Гриша пропадал в бондарне, где готовил с товарищами своё действо и какую-то необыкновенную обряду. Об этом я узнал из разговоров женщин. Галя со свойственной ей несдержанностью и озорством как-то посмеялась злорадно:

— Купец-то чортом запрыгает, когда Анфиса перед ним персиянкой объявится. Уж полюбуюсь, как он волком налетит на неё…

— А зубы поломает, — уверенно закончила Прасковея. — Там ему устроят представление. Бондаря — народ удалой, на шутку гораздый.

Улита сидела на краю нар и с молитвенной скорбью что-то шептала, приложив ладонь к груди. Однажды она подошла к женщинам и сказала нараспев:

— Прасковеюшка, девушки милые, не надо бы зло-то копить. Чую я, не дело вы замыслили… Хозяину, благодетелю, надо честь воздать. Мы, бывалоче, хозяев-то чинно, благородно величали, ублажали их. А вы бы с охоткой откликнулись на угощение-то. Сторицей хозяин вас одарит, а владычица только порадуется.

Все с враждебным удивлением уставились на неё, а Прасковея с брезгливой строптивостью посоветовала:

— Отойди-ка, Улита, божья сирота! С нами не связывайся. О своей душе думай, а в чужие не лезь. Ты грехов боишься, а мы их любим.

Улита сокрушённо вздохнула и возвратилась на своё место.
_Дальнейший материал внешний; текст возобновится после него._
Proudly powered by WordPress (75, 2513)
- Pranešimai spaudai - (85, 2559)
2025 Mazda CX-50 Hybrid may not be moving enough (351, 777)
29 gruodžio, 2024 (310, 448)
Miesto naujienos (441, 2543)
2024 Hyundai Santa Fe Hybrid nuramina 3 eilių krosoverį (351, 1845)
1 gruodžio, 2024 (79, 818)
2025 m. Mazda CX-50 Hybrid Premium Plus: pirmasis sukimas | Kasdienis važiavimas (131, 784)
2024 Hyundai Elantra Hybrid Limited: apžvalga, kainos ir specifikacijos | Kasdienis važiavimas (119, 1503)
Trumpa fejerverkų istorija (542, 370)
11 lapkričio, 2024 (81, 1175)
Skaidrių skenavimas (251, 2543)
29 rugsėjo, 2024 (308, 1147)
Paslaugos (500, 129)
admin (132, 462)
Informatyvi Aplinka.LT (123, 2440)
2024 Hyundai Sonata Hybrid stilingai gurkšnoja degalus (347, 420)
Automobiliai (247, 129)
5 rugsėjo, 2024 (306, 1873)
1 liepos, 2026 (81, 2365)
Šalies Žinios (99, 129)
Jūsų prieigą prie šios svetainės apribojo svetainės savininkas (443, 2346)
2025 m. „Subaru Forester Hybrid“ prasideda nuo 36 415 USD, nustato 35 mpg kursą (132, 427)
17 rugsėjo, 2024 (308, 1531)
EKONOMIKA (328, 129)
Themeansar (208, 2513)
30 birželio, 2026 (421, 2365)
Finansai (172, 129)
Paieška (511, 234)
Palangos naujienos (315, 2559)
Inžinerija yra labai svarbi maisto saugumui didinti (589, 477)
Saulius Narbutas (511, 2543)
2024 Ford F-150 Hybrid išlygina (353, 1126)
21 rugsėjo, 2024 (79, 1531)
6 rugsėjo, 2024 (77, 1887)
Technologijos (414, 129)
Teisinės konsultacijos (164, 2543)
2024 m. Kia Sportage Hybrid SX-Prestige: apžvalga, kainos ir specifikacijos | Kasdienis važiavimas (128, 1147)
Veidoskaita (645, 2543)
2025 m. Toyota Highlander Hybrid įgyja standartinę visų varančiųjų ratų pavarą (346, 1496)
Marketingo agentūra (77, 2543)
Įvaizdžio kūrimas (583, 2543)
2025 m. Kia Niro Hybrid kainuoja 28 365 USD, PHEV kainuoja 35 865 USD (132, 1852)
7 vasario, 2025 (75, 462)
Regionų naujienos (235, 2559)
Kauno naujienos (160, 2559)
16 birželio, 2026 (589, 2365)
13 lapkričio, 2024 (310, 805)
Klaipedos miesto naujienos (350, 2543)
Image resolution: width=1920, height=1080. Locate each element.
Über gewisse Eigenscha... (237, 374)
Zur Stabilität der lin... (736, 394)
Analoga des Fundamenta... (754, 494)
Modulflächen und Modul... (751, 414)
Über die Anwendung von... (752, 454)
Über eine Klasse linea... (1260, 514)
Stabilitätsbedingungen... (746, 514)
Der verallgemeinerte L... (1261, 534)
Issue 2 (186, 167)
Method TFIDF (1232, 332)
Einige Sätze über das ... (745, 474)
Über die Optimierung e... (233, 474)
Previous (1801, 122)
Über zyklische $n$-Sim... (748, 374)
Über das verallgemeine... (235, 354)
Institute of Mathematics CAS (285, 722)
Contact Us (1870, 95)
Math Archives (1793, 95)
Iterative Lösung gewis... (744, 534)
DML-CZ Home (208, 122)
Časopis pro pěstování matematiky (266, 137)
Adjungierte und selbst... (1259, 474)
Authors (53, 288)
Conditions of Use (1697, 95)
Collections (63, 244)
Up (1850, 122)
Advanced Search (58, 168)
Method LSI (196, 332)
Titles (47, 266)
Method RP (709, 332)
Вечером после ужина резалки стали группами выходить из казармы. Подрядчицы не было: она ещё засветло помчалась в хозяйские горницы, чтобы всё приготовить к вечеринке. Когда, запыхавшись, разряженная, она ввалилась в казарму, все нары были пусты, только кое-где сидели семейные да пожилые женщины вроде Улиты, кузнечихи, тёти Моти и Олёны с младенцем. Я читал «Родное слово» Ушинского. Эта книжка поразила меня своей свежей простотой, задушевностью и радостью жизни, и я не мог оторваться от неё. Опять я услышал пенье жаворонков, звон кос среди золотых ржей, взволнованных солнечным ветром, стрекотанье кузнечиков, увидел пылающие подсолнечники, далёкие перелески, голубое бархатное небо, зелёный лужок, над которым носились быстролётные касатки. И такой милой и родной показалась мне деревня, такой новой и желанной, что я волновался до слёз. Задыхаясь от счастья, я дрожащим голосом повторял стихи Тютчева, как причитанье:

Люблю грозу в начале мая, Когда весенний первый гром, Как бы резвяся и играя, Грохочет в небе голубом…

Подрядчица, поражённая, застыла посреди казармы и с бешенством в глазах стала оглядывать нары.

— А резалки где? — хрипло спросила она. — Куда их чорт унёс? Они все должны быть в казарме в этот час.

Но ей никто не ответил. Это ещё больше взбесило её.

— Матрёша, иди гони их всех в казарму, чтобы сейчас же все были на месте! Я знаю, кто здесь смутьянит. Я так с ними расправлюсь, что запомнят на всю жизнь. Ну? Иди гони их! Чего топчешься, как овца?

Тётя Мотя необычно сердито ответила ей из-за печки:

— Где это я их найду? Они у меня не спрашивались. Я не погонялка твоих резалок. У меня своих делов по горло.

— Не злобись, матушка! — с кротким смирением утешила подрядчицу Улита. — Придут они. Опричь казармы никуда не денутся.

Внезапно Василиса набросилась на меня:

— Где твоя мать? Иди ищи её! Сейчас же приведи!

Я отодвинулся от неё и враждебно пробурчал:

— Иди сама и ищи… Куда это я пойду?

Она остервенело бросилась ко мне, но я быстро схватил книжку и выскочил из-за стола. Феклушка поднялась на локте и неслыханно громко крикнула:

— Как это тебе, подрядчица, не стыдно? Не моги парнишку трогать!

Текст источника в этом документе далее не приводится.